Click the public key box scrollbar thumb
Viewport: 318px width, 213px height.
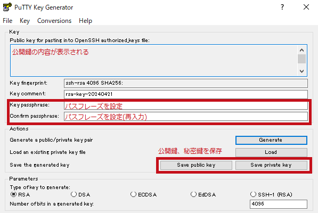coord(302,59)
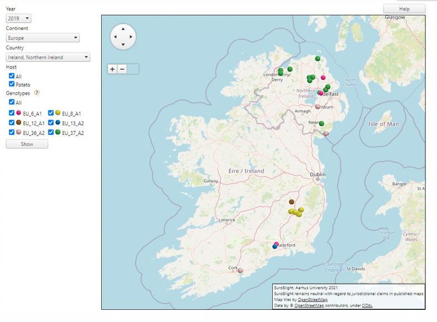437x322 pixels.
Task: Pan the map left with the west arrow
Action: 115,37
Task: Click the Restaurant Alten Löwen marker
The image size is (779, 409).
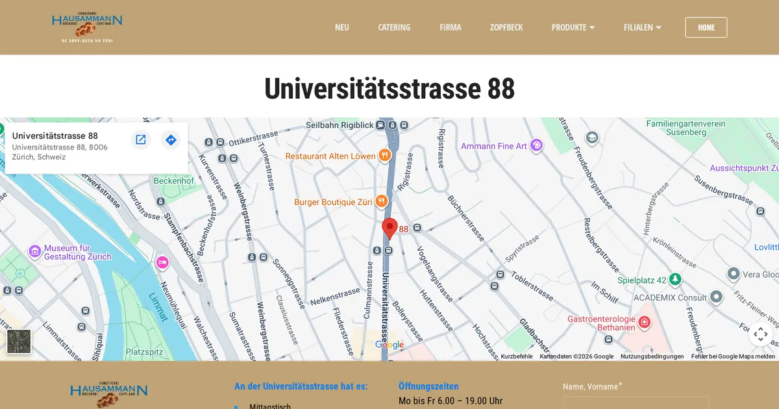Action: (386, 156)
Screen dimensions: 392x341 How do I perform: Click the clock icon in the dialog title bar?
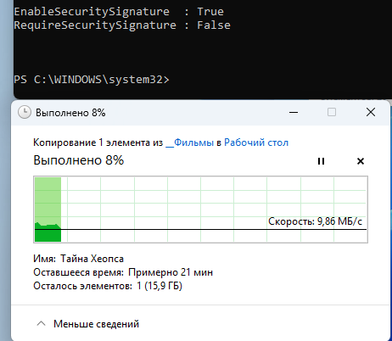click(x=25, y=113)
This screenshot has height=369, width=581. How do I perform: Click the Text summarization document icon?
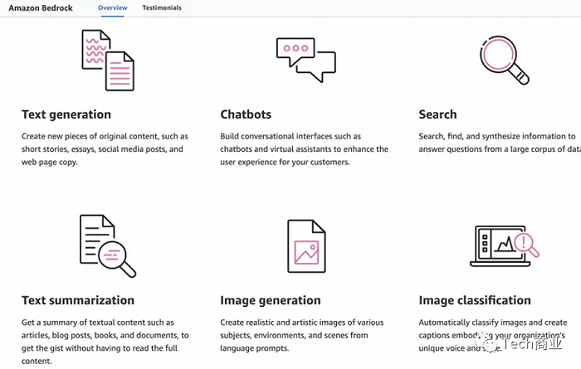[108, 246]
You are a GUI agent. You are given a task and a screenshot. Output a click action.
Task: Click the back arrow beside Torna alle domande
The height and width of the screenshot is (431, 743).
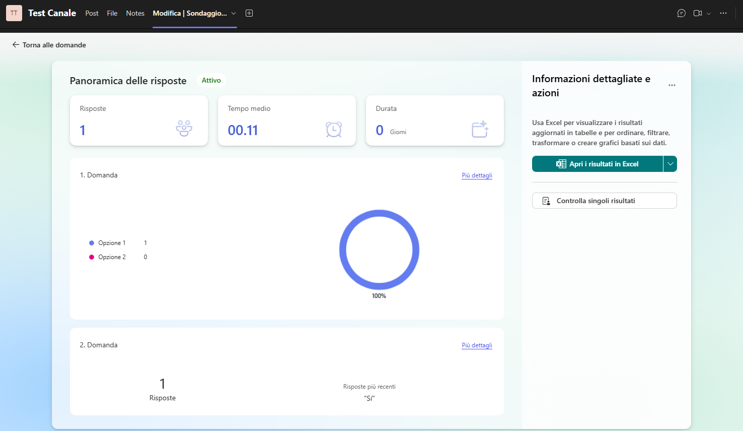point(16,45)
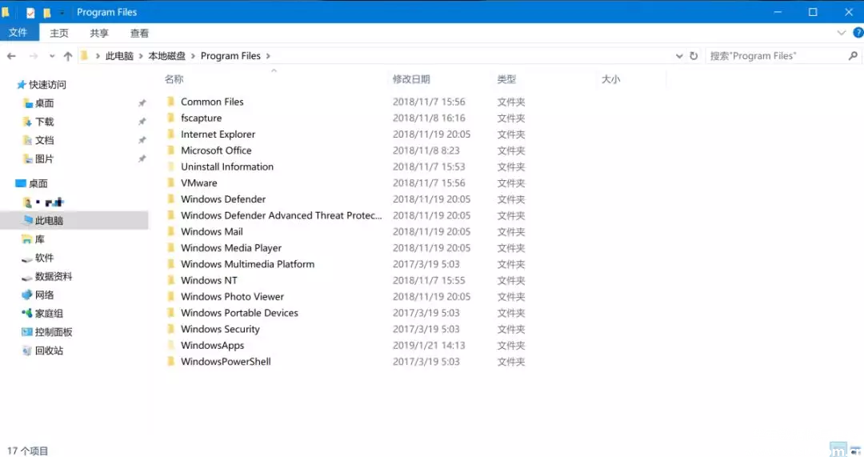Go up one folder level
864x457 pixels.
(x=68, y=56)
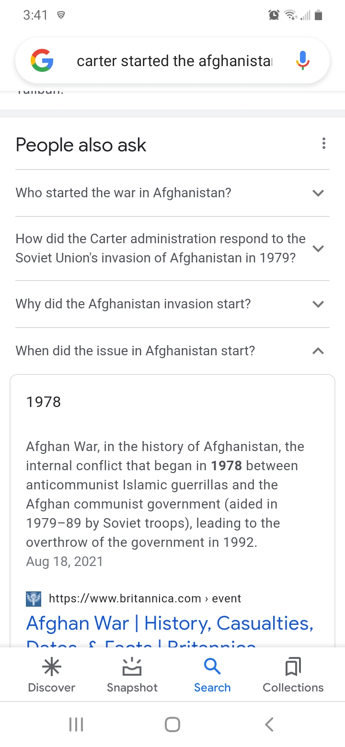Tap the Snapshot icon

[132, 667]
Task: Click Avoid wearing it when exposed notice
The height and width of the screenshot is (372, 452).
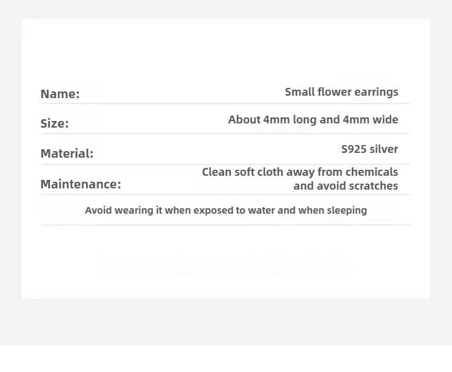Action: (x=226, y=210)
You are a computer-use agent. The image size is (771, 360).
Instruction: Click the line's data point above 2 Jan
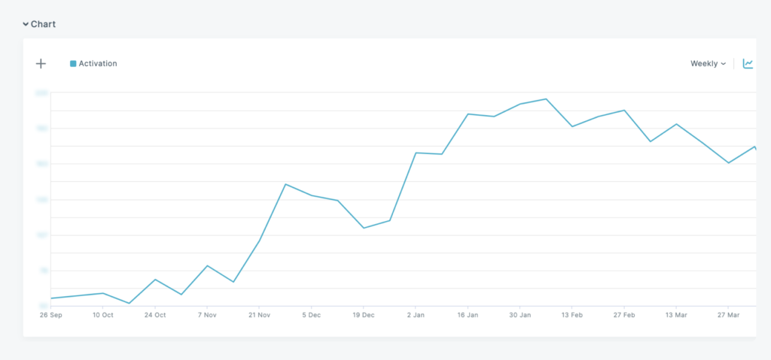(416, 153)
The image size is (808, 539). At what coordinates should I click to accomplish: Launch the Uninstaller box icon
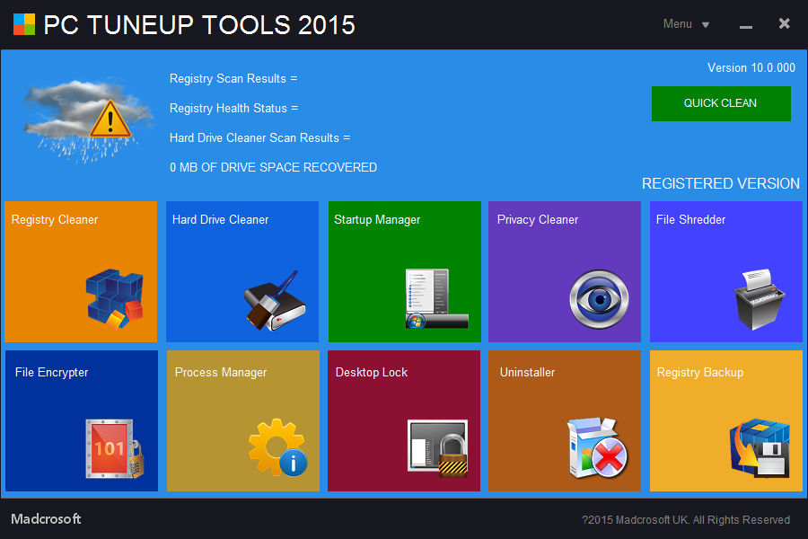597,447
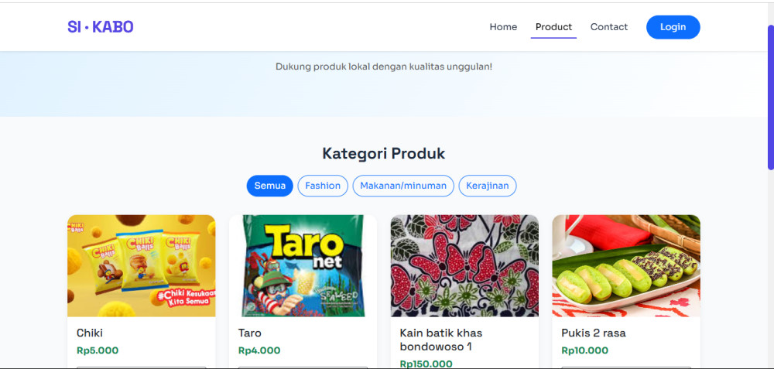The width and height of the screenshot is (774, 369).
Task: Click the Pukis 2 rasa title
Action: coord(594,333)
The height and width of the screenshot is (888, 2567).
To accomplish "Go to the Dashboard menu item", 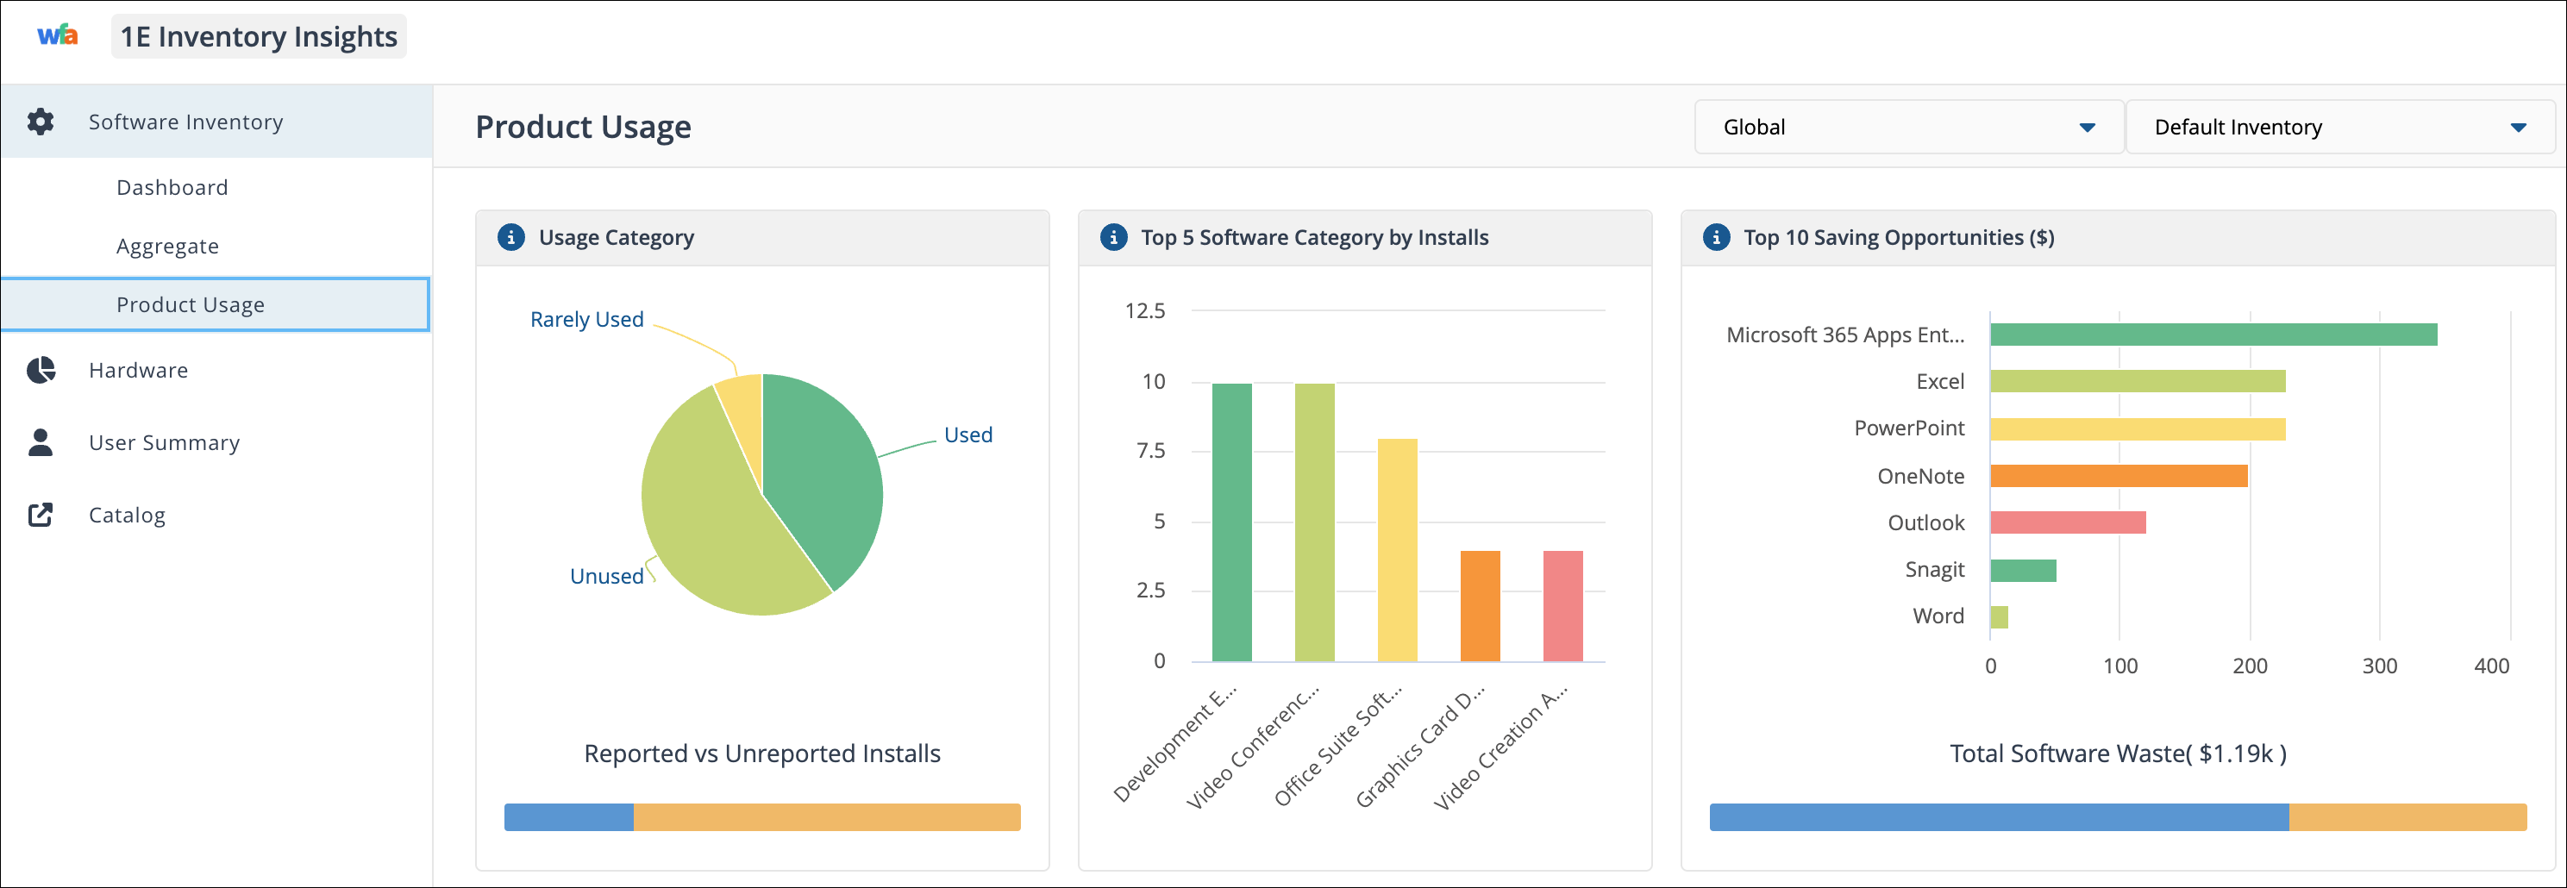I will pos(172,187).
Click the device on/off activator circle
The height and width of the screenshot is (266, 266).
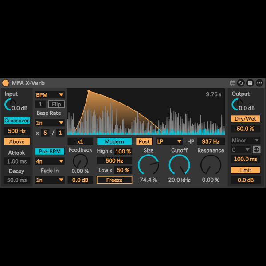point(6,83)
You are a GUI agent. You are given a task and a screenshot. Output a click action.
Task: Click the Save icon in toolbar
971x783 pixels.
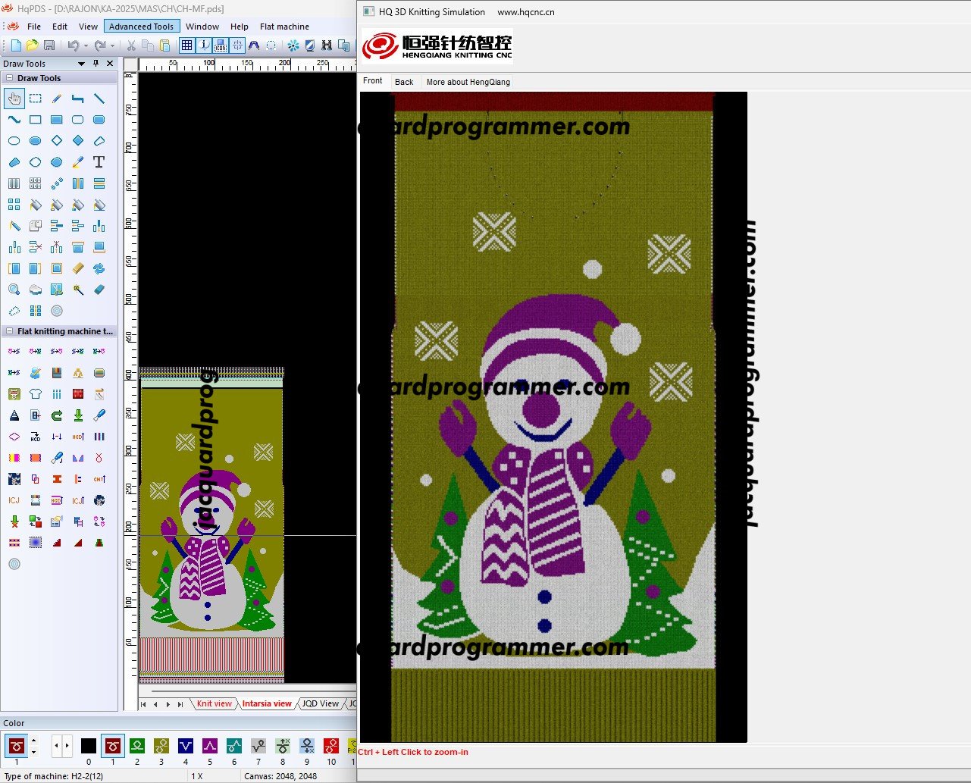point(49,45)
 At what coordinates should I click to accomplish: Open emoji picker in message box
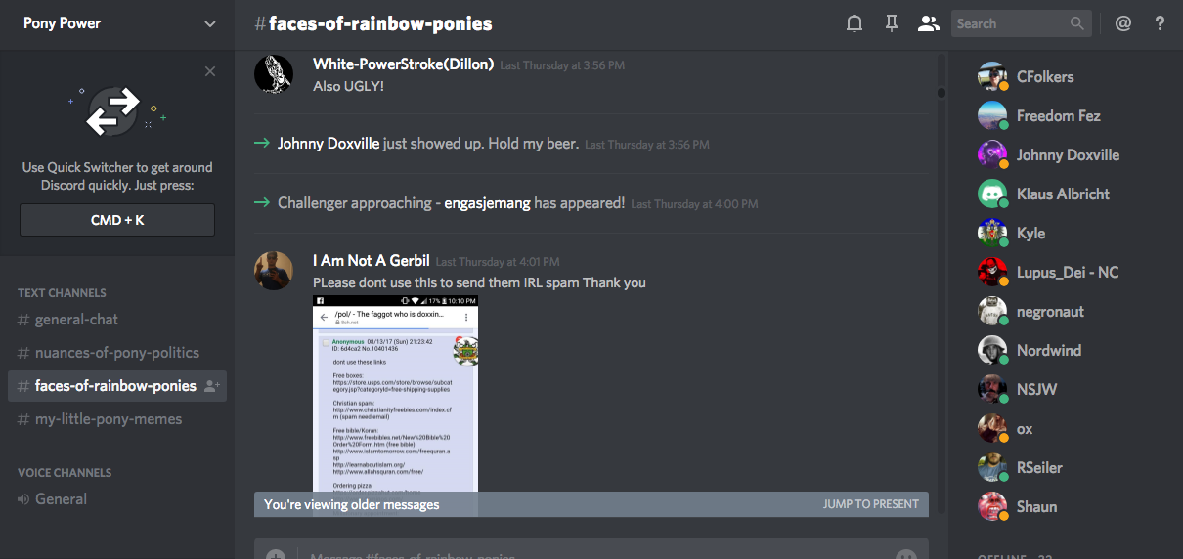pos(906,554)
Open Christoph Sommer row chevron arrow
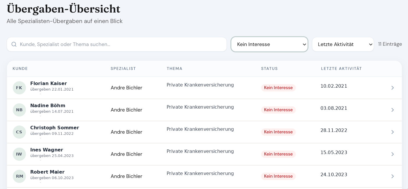 [x=392, y=132]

• **PROBLEM TO WORK ON**: Produce an exact reproduction of the listing above, limited to the lines starting at the line with "The height and width of the screenshot is (372, 452)." and ending at the line with "The height and width of the screenshot is (888, 2567).", both kept, with every picture left out.

• **TASK ANSWER**:
The height and width of the screenshot is (372, 452).
Action: (x=226, y=210)
You are a computer-use agent. The image size is (771, 360).
Instruction: Click the line's data point above 2 Jan
(416, 153)
The image size is (808, 539). At what coordinates should I click to accomplish: Launch the Uninstaller box icon
597,447
The width and height of the screenshot is (774, 369).
Task: Click the Pukis 2 rasa title
Action: coord(594,333)
The height and width of the screenshot is (888, 2567).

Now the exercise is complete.